2a. If the ball is any different color, place it back in the urn
2b. If the ball is red add it to the sample.
Repeat 2a and 2b until you have 256 red balls

From the documentation of the collate_fn I deduce, that this approach is NOT feasible, as collate_fn
comes into action after I have picked 256 random balls, and it just sorts them by color.

Can anybody suggest, how to model my problem in Torch?

In theory, I could just have arbitrary large batch sizes and then hope to get enough samples in the particular element of the list.

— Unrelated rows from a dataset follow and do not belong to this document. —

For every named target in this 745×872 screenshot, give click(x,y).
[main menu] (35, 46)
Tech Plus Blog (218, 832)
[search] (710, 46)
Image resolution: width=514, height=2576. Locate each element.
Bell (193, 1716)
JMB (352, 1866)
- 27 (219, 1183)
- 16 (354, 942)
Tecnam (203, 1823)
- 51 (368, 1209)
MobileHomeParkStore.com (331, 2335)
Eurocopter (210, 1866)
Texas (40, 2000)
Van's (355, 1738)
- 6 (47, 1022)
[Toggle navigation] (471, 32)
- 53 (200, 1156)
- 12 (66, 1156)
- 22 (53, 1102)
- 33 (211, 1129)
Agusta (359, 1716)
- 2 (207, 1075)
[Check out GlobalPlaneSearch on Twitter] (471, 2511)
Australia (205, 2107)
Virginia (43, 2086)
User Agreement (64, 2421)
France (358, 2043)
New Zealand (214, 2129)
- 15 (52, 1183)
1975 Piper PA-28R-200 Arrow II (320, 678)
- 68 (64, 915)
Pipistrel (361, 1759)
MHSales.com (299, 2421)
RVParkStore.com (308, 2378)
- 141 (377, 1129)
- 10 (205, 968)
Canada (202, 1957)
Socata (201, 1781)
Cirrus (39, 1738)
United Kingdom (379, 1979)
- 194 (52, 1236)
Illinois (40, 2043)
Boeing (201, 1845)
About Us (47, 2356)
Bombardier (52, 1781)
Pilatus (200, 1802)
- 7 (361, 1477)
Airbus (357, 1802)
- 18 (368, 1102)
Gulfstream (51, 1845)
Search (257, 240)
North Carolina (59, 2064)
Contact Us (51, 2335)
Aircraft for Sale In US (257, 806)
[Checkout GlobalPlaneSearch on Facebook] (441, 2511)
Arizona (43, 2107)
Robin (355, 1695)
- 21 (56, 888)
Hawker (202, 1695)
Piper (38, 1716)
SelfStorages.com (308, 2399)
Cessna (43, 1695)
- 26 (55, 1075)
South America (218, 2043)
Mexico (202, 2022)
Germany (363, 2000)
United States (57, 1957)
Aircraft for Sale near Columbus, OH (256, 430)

But it is obviously hacky and unreliable.

I have implemented a dictionary of DataLoaders, each only for a specific condition. BUT for my model I would need always a batch from each condition where I know, that it is this particular condition and a random query, which might come from any of the potential conditions DataLoaders.

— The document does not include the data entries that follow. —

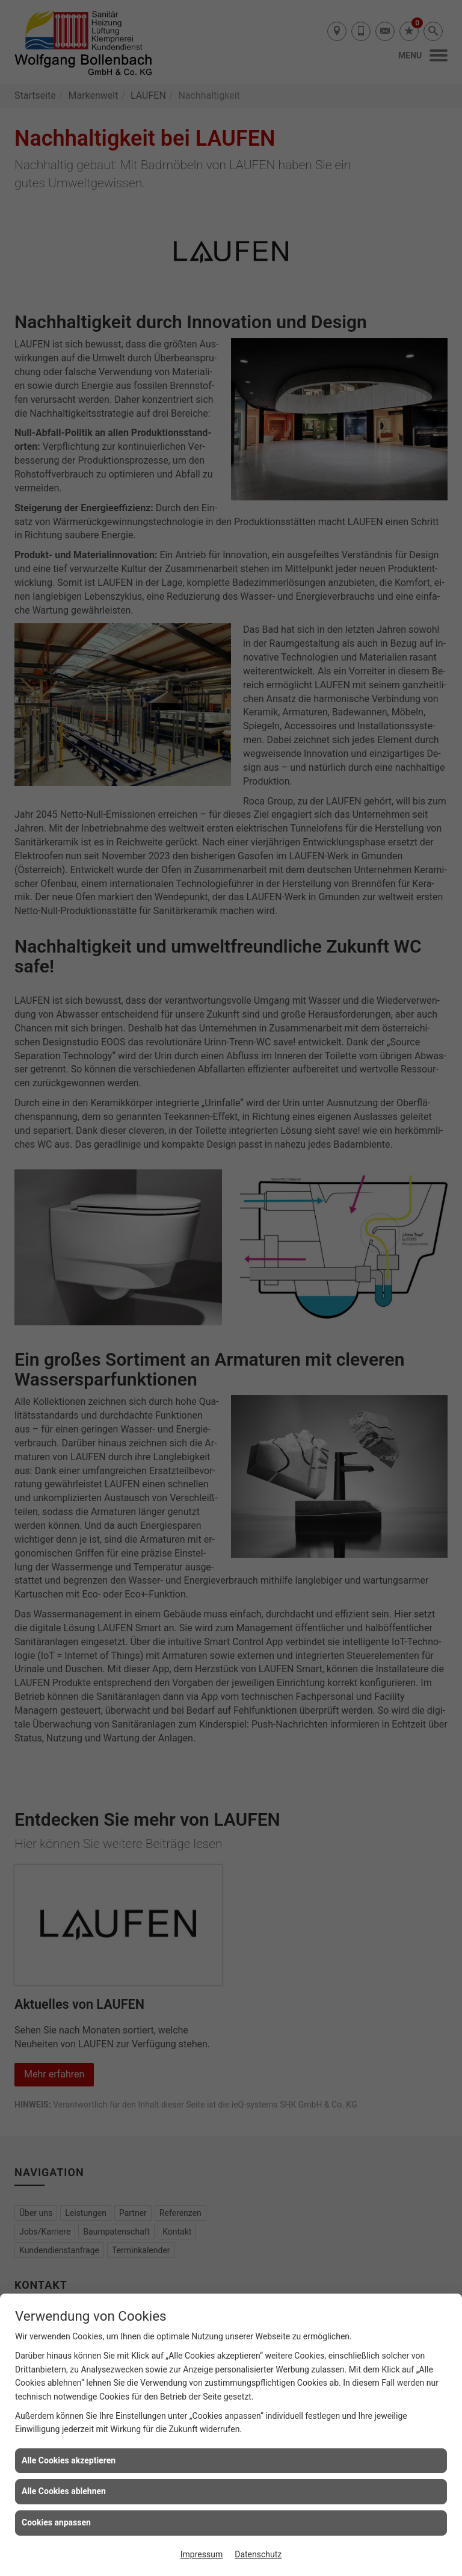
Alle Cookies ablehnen (64, 2491)
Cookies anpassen (56, 2522)
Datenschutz (258, 2554)
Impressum (201, 2554)
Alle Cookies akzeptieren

So if following the approach of condition specific DataLoaders, how do I ensure, that I actually processed through all of the samples with my random query?

In my toy example:

Imagine I have 3 conditions, each with 100 samples. So in total 300 samples. I wish to make 300 queries so each sample is definitely covered. And each of the samples will be compared with a randomly drawn sample from condition 1 only, condition 2 only, condition 3 only. So I will cycle 3 times through the condition specific DataLoader but only once through the general DataLoader.

ptrblck · June 6, 2023, 6:51pm

Also, it would add a massive overhead of loading a huge number of samples where the majority might be wasted.

Your use case sounds as if you might want to implement a custom sampler, which is responsible to create the indices passed to the Dataset, not a custom collate_fn, which is responsible to create a batch using the already loaded samples.